There are several tools online to help you create sparklines, but here’s the one that Zach used.

Ustream and mobile video apps

ABC 33 40 video tweet

Meteorologist James Spann and the news team at his station, ABC 33/40, used their Ustream, mobile-video and social media accounts to alert residents during the Alabama tornadoes.

Ustream and mobile-video apps are portable and immediate, and in emergencies, people have access to mobile technology when their power fails or when they can’t be near a computer. The ABC 33/40 team focused heavily on mobile distribution, and got incredible response from its audience in return.

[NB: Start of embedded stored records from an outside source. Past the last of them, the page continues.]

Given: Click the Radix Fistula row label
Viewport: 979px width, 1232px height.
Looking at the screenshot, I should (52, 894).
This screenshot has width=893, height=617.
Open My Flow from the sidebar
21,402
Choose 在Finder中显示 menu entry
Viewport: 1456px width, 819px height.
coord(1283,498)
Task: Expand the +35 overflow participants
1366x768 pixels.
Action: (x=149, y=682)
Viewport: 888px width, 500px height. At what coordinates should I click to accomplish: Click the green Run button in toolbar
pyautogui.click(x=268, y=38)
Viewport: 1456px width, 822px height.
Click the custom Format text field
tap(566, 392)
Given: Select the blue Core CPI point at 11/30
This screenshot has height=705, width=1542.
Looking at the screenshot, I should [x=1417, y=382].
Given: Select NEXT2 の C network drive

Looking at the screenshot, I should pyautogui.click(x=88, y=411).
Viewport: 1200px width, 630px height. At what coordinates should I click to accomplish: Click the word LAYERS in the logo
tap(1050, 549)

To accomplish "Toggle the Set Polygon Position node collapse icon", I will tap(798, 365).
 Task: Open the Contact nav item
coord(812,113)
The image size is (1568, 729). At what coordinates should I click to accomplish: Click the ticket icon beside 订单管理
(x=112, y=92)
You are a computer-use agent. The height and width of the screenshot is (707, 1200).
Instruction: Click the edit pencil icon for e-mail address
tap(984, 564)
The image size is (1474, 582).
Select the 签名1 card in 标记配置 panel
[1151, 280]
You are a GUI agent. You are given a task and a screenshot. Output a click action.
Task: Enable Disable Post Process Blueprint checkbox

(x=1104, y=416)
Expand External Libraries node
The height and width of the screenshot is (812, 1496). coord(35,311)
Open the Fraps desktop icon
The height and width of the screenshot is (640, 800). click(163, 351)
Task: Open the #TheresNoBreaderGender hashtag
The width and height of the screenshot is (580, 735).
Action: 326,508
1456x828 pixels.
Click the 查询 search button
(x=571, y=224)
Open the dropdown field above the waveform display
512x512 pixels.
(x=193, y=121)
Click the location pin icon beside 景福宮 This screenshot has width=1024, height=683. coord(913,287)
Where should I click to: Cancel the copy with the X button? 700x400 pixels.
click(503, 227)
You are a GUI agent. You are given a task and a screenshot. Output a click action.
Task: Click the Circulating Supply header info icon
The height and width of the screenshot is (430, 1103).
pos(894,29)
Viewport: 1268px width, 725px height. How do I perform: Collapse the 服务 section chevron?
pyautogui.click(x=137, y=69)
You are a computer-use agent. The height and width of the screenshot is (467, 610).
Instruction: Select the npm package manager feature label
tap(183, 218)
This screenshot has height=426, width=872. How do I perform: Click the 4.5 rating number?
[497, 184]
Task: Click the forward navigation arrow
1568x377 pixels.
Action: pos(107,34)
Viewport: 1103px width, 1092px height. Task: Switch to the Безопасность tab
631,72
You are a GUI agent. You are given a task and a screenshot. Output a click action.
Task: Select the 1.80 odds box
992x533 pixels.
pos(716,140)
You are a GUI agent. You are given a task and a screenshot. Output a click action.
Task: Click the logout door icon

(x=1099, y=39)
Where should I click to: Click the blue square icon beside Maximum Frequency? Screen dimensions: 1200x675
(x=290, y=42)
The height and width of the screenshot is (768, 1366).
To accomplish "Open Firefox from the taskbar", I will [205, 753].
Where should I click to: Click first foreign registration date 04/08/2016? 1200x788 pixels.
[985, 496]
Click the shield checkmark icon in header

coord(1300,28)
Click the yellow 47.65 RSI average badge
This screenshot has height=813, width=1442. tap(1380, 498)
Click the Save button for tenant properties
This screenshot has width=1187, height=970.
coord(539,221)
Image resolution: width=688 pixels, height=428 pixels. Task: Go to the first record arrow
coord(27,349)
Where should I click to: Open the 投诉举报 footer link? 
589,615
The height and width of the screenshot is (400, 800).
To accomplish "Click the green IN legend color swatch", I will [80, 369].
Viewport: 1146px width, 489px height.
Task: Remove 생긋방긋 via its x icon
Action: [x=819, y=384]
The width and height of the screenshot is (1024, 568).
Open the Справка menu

Ustream is also mobile-friendly for reporters. As long as you have a video-capable smartphone, you can live stream press conferences or news events without any extra equipment.

Tweet the behind-the-scenes extras

nickbilton NYT front page tweet

The death of Osama bin Laden presented unique opportunities for distributing behind-the-scenes content that never would have made the traditional media cut. Three of the most popular tweets in my stream after the news itself were the account of the IT consultant who unwittingly live-tweeted the raid, the White House Situation room photos and the original front page of the New York Times.

Social media has helped identify a growing appetite for behind-the-scenes coverage. The next time you’re handling a big story, fill your audience in on what happened “off-camera.” Snap a photo of a press-conference or interview set-up. Tweet an interesting tidbit about a subject that didn’t make your story. Provide key documents used in a big investigation.

Transparency in our newsgathering and decision-making processes builds trust, and  providing extra content gives your followers added value.